Sadly, they have a dream, and even thought he object of their dream (80’s hair metal world stardom) no longer exists, the film follows their one last attempt at realizing it. It gets depressing. Quixotic? That’s the word. It’s worth seeing though, you can stream it on Netflix.
Last night I heard D. A. Pennebaker on public radio’s American Routes discussing Dont Look Back, his 1967 film of Bob Dylan’s 1965 tour of England. The modern age being as awesome as it is, I promptly rented it online.
I’m on a weird 60s kick right now and Dont Look Back fits into that nicely, and is quite a different music documentary than Anvil. I don’t have a lot to say on it other than the film itself has a great pacing and feel to it, and captures the power of Dylan’s solo performances perfectly. I haven’t spent time with and/or don’t understand later Dylan enough to appreciate the wheezing unintelligible figure he turned into (his MTV Unplugged album was one of the worst things I ever bought), but watching him here is just magic. It’s an honest portrayal (or as honest as something as contrived as an authorized documentary can be), showing an impatient churlish side to the man, in his interactions with the press, etc. Plus, everybody’s smoking! Constantly. The whole thing reminded me a lot of the 1998 Radiohead documentary Meeting People is Easy, which I also really like, and my guess is it isn’t an accident (on Radiohead/Grant Gee’s part, obviously).
Speaking of TV, the episode of 30 Rock, whose exterior shots allowed me coincidentally to see Tina Fey and Jane Krakowski last month in New York, aired this last Thursday.

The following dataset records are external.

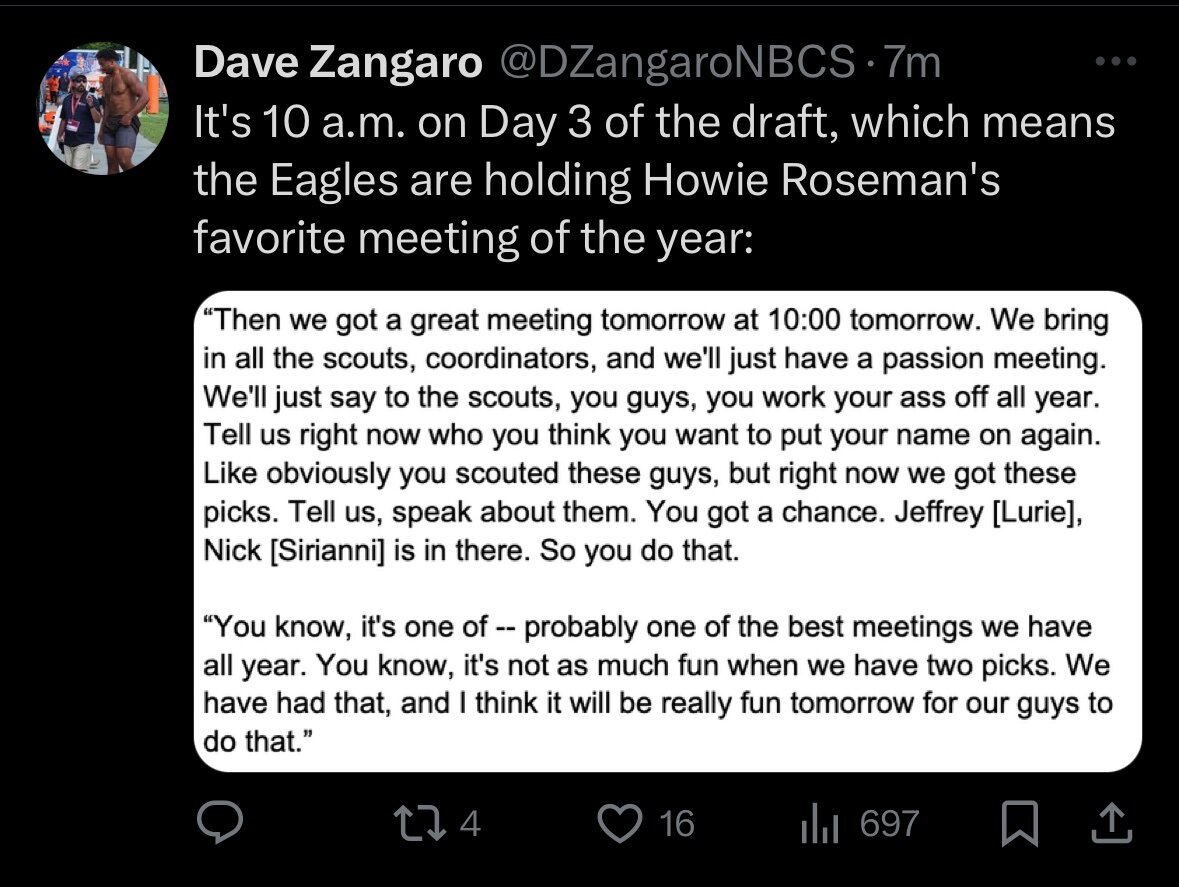The image size is (1179, 887).
Task: Click the tweet text starting "It's 10 a.m."
Action: [x=654, y=122]
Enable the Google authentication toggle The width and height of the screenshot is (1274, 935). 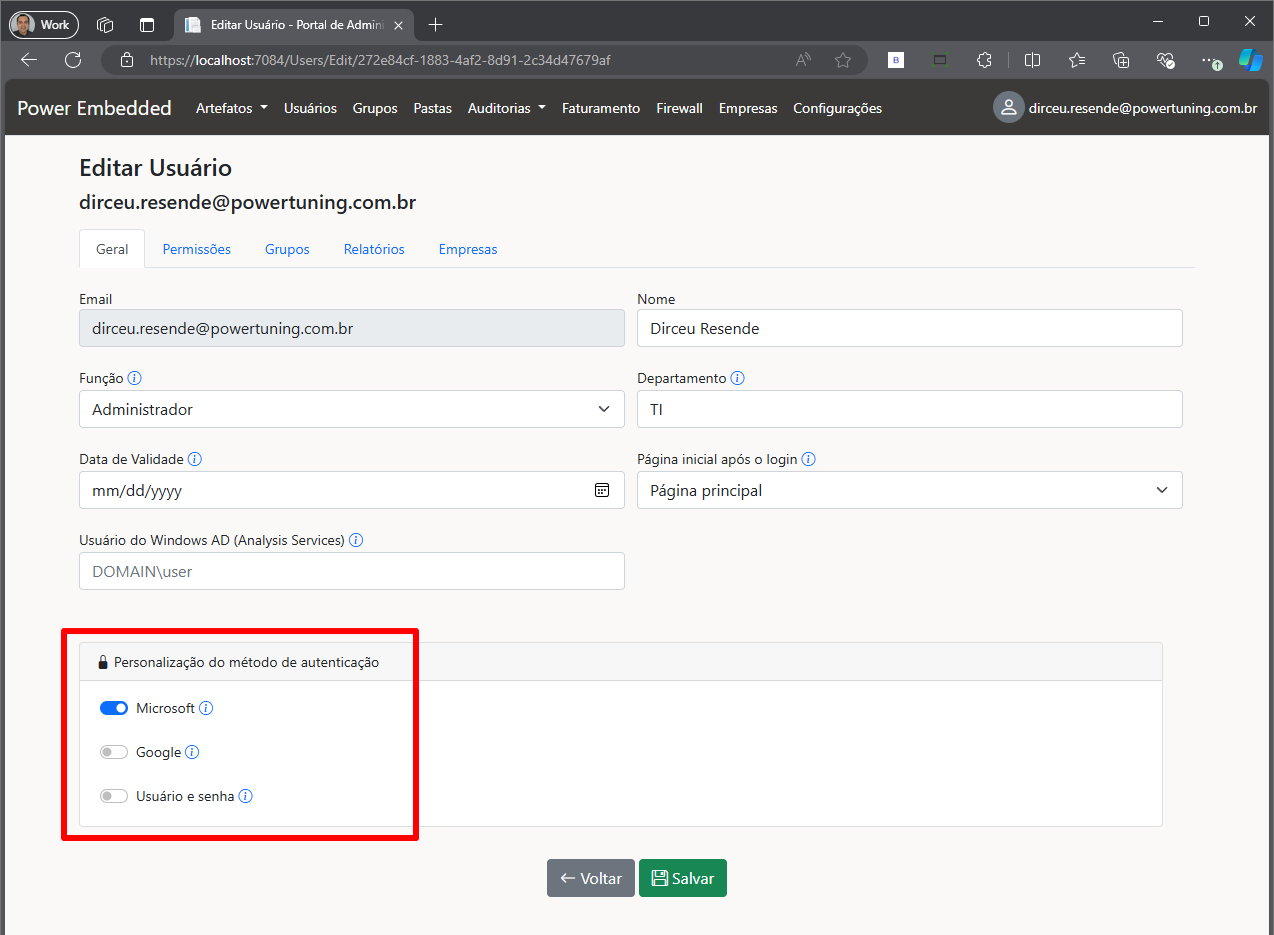(x=114, y=752)
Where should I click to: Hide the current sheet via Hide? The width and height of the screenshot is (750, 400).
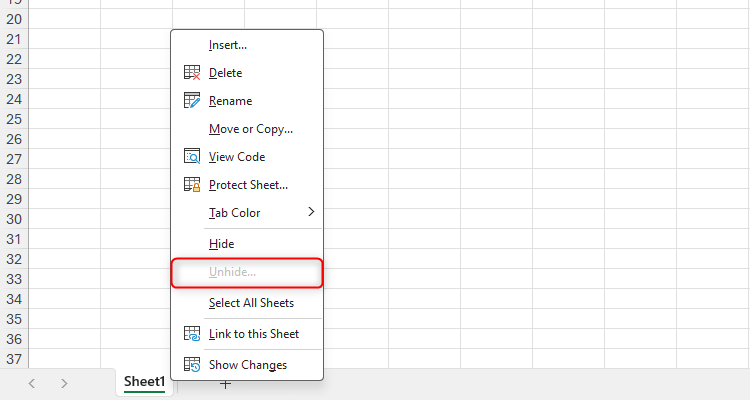pos(221,244)
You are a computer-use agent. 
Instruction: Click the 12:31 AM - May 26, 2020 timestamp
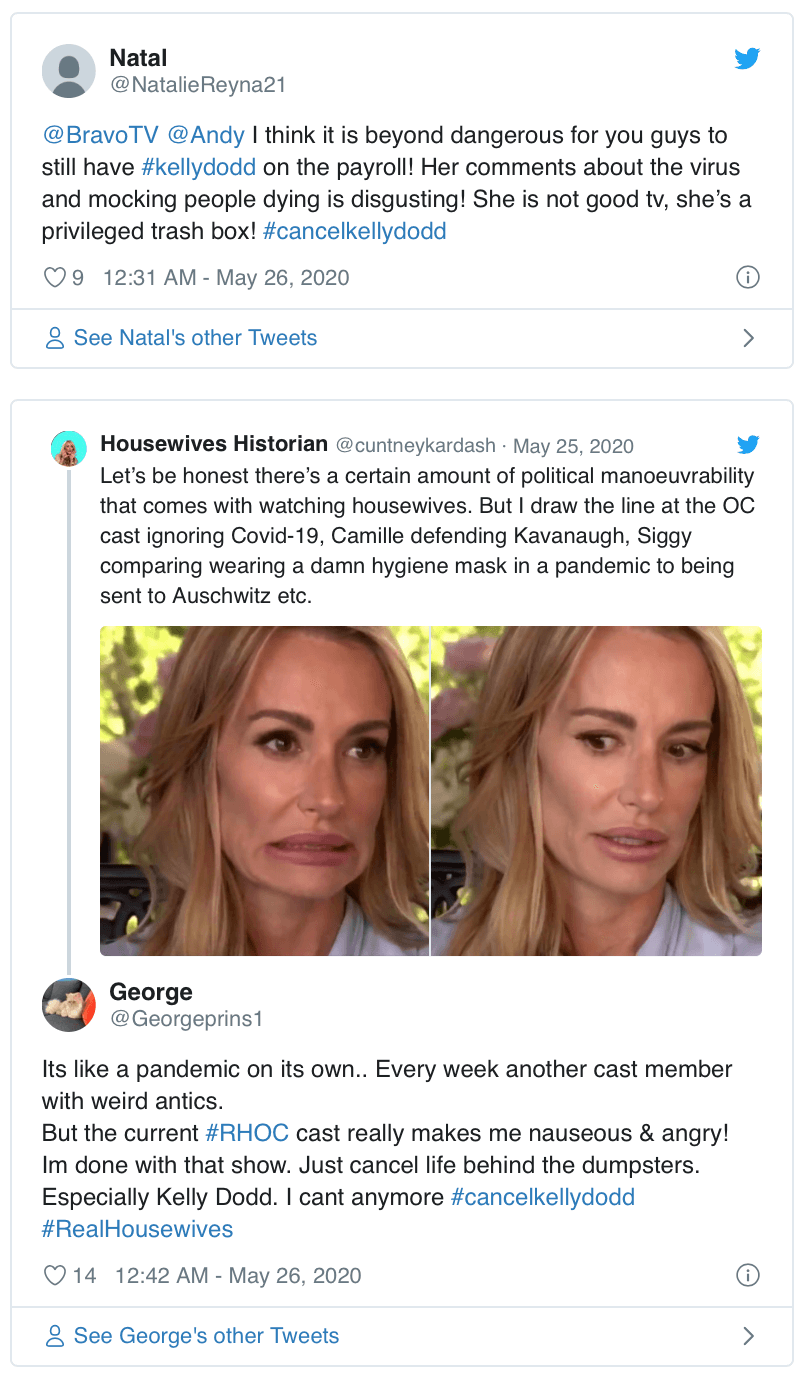click(x=226, y=277)
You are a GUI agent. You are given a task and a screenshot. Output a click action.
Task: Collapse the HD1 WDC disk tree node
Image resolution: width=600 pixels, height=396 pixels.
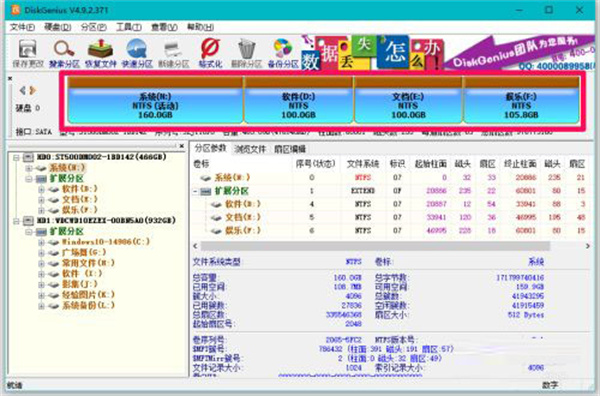click(x=16, y=221)
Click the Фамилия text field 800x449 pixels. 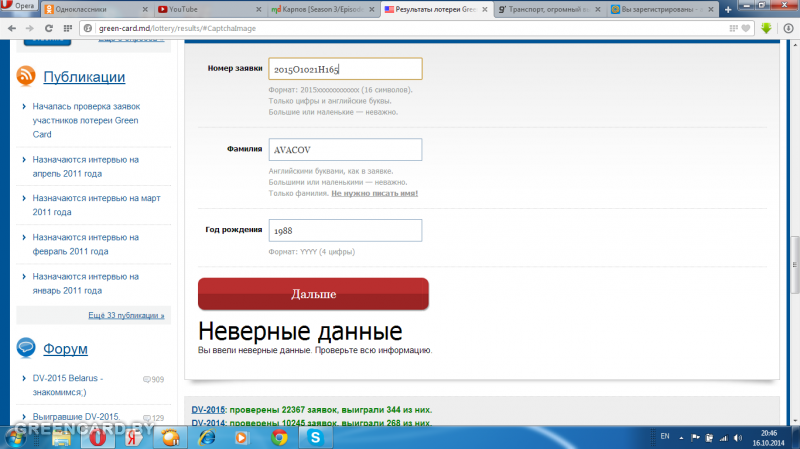(343, 149)
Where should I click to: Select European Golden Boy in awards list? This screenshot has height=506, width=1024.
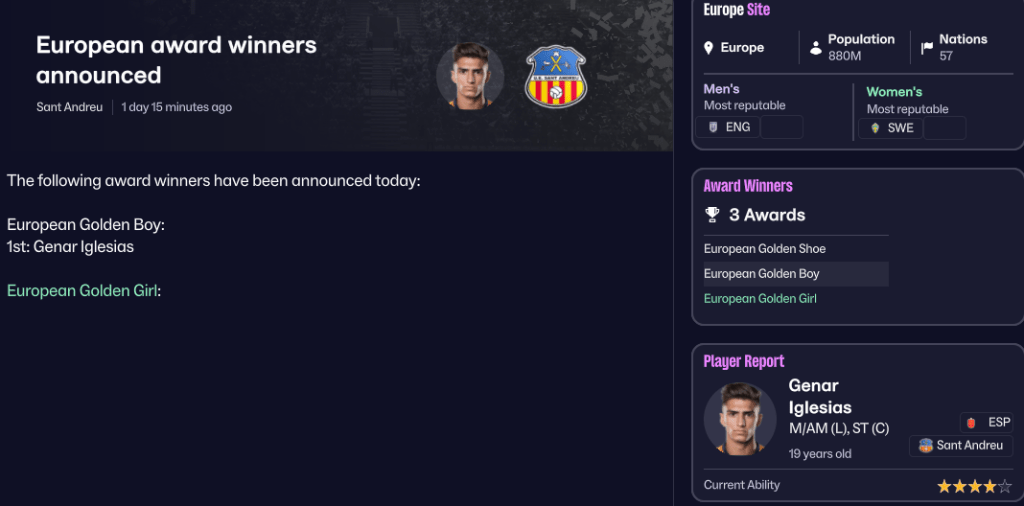click(x=762, y=274)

So it did happen. My photos didn’t turn out that great but you can see people wearing the yellow and blue that forms one of the episode’s very silly plot points. Not their best work, but it’ll do.
Here’s a photo I found on CNN.com of this scene (on the left), and a photo I took of more or less the same scene (on the right). The whole thing happened very quickly, I don’t think the crowd was there more than 5 minutes. The actors kept appearing and disappearing, and the stage hands kept telling the tourist crowd to stop using flash cameras, and then the whole scene dissipated and everyone left. It was weird.